Task inputs:
start
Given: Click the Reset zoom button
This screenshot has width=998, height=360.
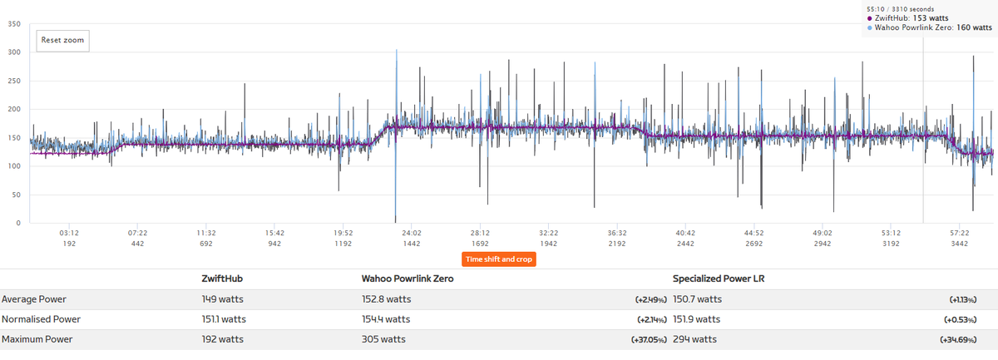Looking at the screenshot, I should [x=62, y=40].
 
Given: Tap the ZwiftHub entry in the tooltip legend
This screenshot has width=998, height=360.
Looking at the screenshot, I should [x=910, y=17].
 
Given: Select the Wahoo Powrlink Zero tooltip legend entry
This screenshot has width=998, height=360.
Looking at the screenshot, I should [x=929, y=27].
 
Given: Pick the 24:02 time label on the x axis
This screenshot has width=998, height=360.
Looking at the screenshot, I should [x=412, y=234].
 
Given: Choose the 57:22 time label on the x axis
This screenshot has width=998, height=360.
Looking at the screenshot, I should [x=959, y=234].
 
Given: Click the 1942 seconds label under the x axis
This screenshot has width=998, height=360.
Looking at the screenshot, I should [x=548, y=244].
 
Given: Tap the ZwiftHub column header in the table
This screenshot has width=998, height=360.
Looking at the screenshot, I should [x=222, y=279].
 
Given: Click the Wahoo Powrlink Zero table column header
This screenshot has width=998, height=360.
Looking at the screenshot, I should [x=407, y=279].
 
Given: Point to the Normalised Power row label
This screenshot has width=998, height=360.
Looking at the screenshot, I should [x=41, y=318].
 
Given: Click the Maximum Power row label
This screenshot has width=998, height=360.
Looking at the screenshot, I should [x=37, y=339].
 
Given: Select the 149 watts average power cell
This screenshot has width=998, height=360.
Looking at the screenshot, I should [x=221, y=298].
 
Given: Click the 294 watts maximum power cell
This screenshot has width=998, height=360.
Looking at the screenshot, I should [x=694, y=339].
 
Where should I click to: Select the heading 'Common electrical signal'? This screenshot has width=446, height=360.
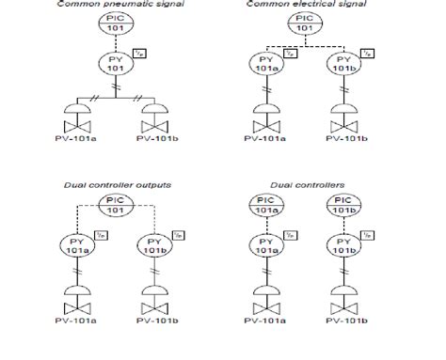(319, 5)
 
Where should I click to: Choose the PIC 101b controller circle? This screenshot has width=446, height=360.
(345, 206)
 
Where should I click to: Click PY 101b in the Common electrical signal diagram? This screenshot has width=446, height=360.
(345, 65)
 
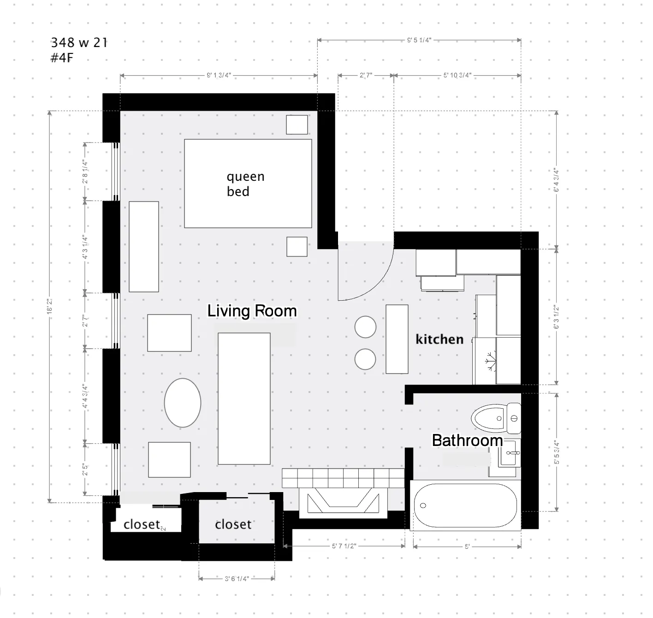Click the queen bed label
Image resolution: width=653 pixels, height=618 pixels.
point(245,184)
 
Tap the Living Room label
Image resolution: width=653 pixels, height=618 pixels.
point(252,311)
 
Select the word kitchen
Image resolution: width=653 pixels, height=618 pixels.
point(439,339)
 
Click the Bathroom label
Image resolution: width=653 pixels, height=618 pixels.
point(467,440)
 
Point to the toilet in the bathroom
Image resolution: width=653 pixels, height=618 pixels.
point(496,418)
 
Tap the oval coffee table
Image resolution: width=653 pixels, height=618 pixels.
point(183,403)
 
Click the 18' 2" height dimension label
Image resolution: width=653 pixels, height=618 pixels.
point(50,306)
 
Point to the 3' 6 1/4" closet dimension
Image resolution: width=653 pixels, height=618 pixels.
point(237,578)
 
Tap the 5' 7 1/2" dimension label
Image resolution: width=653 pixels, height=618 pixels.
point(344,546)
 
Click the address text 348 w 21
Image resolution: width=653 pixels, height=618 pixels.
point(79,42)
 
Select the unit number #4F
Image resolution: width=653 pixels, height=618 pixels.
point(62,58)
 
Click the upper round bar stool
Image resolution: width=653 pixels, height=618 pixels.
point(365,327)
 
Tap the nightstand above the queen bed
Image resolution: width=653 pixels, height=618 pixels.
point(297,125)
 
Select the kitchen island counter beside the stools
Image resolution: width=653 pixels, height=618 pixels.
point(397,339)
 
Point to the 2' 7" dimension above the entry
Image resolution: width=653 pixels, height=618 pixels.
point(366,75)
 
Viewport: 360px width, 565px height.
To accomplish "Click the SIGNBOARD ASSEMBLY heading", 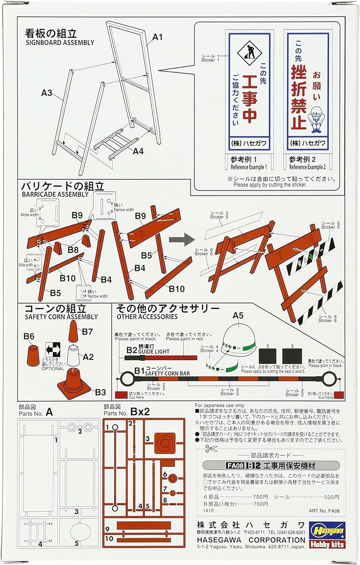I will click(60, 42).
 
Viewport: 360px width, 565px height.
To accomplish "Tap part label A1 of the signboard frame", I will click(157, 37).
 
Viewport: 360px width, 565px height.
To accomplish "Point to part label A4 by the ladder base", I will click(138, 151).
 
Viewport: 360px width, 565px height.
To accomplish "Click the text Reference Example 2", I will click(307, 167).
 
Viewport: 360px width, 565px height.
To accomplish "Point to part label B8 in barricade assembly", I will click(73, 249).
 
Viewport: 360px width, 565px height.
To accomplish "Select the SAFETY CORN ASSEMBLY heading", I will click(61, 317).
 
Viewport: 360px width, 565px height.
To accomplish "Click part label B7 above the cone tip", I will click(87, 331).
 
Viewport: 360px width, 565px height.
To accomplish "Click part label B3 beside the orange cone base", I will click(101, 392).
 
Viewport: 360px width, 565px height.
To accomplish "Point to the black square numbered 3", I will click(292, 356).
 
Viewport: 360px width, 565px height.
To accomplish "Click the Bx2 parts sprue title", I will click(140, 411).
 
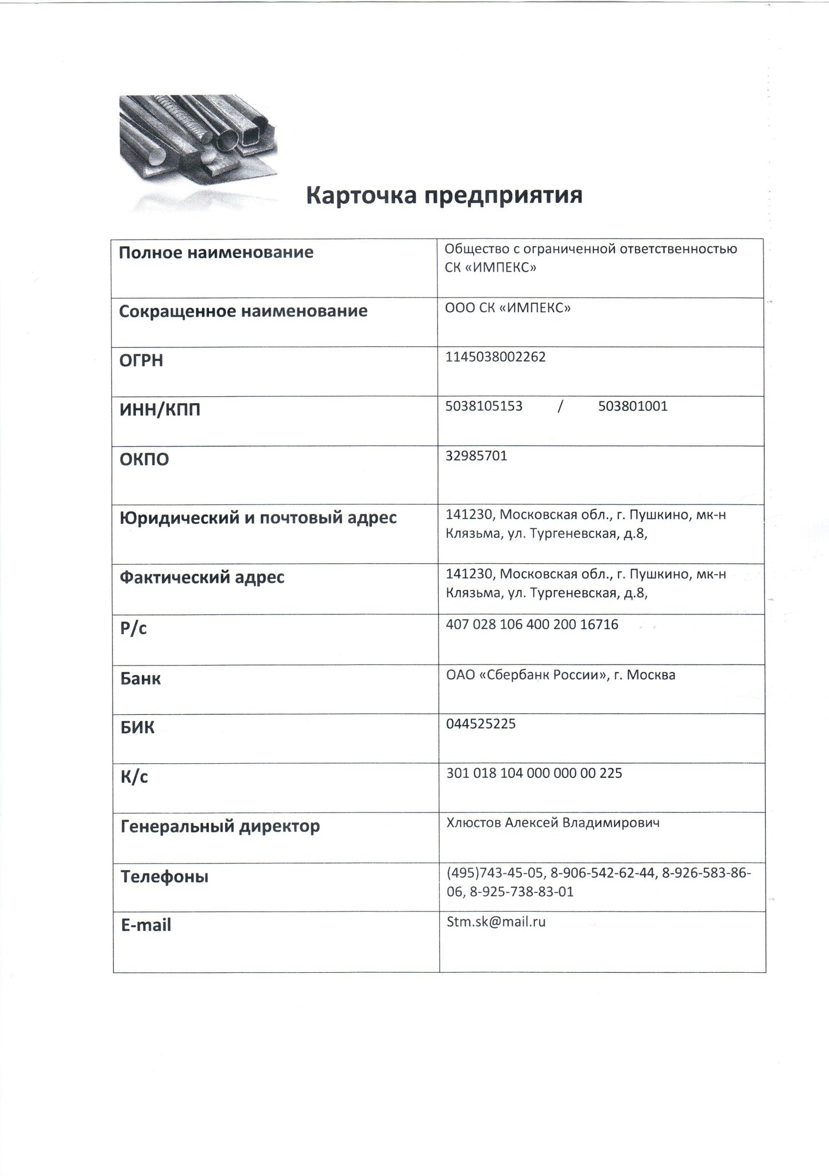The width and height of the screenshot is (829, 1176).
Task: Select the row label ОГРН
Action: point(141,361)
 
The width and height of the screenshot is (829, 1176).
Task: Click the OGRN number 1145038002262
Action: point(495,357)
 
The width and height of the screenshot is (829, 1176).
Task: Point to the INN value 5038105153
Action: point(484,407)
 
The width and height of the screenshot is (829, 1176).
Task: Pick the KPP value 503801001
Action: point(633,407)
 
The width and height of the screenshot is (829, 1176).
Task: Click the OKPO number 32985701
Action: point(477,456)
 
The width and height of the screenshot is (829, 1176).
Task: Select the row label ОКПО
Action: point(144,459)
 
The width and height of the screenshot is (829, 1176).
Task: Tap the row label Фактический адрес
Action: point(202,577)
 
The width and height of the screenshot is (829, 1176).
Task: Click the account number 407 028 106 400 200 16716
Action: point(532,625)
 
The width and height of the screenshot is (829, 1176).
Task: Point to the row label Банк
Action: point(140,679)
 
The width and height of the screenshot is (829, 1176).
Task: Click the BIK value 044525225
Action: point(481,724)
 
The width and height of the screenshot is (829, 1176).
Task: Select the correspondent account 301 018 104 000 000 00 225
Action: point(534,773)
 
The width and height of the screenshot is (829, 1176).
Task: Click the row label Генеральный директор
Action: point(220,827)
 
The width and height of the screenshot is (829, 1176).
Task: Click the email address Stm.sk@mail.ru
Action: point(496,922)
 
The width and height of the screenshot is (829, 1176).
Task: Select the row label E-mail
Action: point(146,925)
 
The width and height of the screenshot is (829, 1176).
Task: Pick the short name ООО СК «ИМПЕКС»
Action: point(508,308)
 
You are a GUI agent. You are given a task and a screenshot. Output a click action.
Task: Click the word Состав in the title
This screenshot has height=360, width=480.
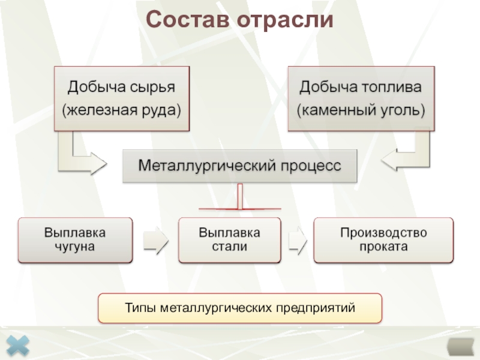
end
start
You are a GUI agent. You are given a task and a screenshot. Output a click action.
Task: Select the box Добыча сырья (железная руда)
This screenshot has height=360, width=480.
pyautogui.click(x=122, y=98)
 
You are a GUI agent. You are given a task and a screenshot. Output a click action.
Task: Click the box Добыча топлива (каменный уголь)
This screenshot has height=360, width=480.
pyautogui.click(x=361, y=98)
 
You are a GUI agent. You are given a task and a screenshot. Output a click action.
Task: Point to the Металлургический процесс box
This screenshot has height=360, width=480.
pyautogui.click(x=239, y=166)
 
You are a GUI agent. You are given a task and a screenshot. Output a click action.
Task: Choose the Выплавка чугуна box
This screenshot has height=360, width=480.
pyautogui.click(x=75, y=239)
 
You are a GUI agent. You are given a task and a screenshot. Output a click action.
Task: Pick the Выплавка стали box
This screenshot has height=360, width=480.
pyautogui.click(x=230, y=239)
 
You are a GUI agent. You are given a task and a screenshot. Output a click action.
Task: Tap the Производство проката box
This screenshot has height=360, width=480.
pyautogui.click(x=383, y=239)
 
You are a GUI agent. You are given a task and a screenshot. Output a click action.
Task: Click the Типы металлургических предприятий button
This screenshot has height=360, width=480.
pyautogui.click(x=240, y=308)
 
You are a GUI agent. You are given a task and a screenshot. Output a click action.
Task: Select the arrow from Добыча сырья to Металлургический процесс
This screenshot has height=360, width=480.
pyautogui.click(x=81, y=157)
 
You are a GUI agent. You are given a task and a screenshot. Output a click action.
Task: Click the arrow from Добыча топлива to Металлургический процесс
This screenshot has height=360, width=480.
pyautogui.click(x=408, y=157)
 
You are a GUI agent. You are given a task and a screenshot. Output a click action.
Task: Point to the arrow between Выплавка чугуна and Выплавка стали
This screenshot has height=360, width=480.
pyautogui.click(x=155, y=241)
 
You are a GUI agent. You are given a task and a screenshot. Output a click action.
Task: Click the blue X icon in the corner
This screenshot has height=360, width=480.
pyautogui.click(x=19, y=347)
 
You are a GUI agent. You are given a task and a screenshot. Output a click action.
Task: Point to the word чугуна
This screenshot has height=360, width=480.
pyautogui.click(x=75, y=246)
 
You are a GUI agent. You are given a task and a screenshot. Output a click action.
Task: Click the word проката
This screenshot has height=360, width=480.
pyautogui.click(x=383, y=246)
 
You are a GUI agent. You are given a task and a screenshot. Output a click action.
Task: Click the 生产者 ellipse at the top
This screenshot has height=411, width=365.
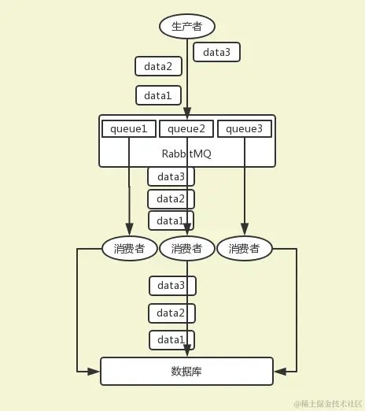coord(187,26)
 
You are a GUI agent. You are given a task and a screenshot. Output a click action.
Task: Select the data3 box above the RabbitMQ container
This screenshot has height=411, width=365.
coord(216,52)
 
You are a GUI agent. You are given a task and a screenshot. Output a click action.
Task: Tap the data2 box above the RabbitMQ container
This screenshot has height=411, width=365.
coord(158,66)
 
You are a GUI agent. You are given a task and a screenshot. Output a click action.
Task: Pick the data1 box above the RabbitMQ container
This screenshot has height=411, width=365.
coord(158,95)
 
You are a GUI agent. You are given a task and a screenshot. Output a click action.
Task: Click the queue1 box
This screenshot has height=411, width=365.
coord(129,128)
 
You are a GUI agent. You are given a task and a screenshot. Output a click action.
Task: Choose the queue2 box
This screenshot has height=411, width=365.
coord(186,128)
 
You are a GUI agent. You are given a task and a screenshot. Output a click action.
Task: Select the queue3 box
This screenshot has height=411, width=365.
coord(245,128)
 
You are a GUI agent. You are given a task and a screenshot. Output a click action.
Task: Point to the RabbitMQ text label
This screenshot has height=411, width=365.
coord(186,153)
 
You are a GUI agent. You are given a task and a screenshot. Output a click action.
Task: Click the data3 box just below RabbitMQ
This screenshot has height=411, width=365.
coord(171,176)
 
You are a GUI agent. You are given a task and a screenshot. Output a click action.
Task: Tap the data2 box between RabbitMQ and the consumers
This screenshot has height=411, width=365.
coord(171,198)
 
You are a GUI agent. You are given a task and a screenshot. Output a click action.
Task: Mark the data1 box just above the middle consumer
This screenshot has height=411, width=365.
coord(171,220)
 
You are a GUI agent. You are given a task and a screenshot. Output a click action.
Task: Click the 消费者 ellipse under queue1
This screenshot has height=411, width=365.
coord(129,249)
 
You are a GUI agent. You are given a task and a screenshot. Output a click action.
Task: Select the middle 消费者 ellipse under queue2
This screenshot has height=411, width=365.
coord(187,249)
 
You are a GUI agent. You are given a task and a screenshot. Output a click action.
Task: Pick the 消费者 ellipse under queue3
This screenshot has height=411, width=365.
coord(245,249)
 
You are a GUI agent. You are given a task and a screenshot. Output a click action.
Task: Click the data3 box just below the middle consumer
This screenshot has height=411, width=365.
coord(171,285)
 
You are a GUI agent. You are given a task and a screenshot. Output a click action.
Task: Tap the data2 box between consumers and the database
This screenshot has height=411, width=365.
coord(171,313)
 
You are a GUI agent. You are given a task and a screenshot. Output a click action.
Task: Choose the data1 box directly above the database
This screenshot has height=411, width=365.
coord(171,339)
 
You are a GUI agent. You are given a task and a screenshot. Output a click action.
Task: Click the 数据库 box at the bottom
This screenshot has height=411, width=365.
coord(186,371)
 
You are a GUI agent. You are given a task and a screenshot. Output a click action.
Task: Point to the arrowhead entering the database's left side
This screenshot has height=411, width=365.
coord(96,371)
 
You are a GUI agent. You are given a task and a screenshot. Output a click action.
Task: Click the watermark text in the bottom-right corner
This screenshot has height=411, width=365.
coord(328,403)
end
Task to carry out: Rewrite the lines that run from the one containing "Point to the toilet in the bathroom" through the one containing "point(366,75)", both included, keeping every request. Multiply each point coordinate in the answers by 0.95 and round to the nearest whole number, rounding halves up; all other numbers stay unchanged.

Result below:
Point to the toilet in the bathroom
Image resolution: width=653 pixels, height=618 pixels.
point(471,397)
 
Tap the oval coffee table
Image resolution: width=653 pixels, height=618 pixels.
point(174,383)
 
Click the 18' 2" height dimension label
Image resolution: width=653 pixels, height=618 pixels.
point(48,291)
 
Point to the 3' 6 1/4" closet dimension
Image resolution: width=653 pixels, height=618 pixels.
point(225,549)
 
Tap the 5' 7 1/2" dimension label
Image resolution: width=653 pixels, height=618 pixels.
point(327,519)
 
Click the address text 348 w 21
Image resolution: width=653 pixels, height=618 pixels.
point(75,40)
 
Select the unit number #4F
Image resolution: width=653 pixels, height=618 pixels.
point(59,55)
 
Click the upper round bar stool
Image resolution: width=653 pixels, height=618 pixels.
point(347,311)
 
Tap the nightstand above the queen bed
Image resolution: width=653 pixels, height=618 pixels.
point(282,119)
 
Select the kitchen island counter beside the stools
Image resolution: width=653 pixels, height=618 pixels.
point(377,322)
 
Point to the 2' 7" dimension above the entry
Image resolution: width=653 pixels, height=618 pixels.
point(348,71)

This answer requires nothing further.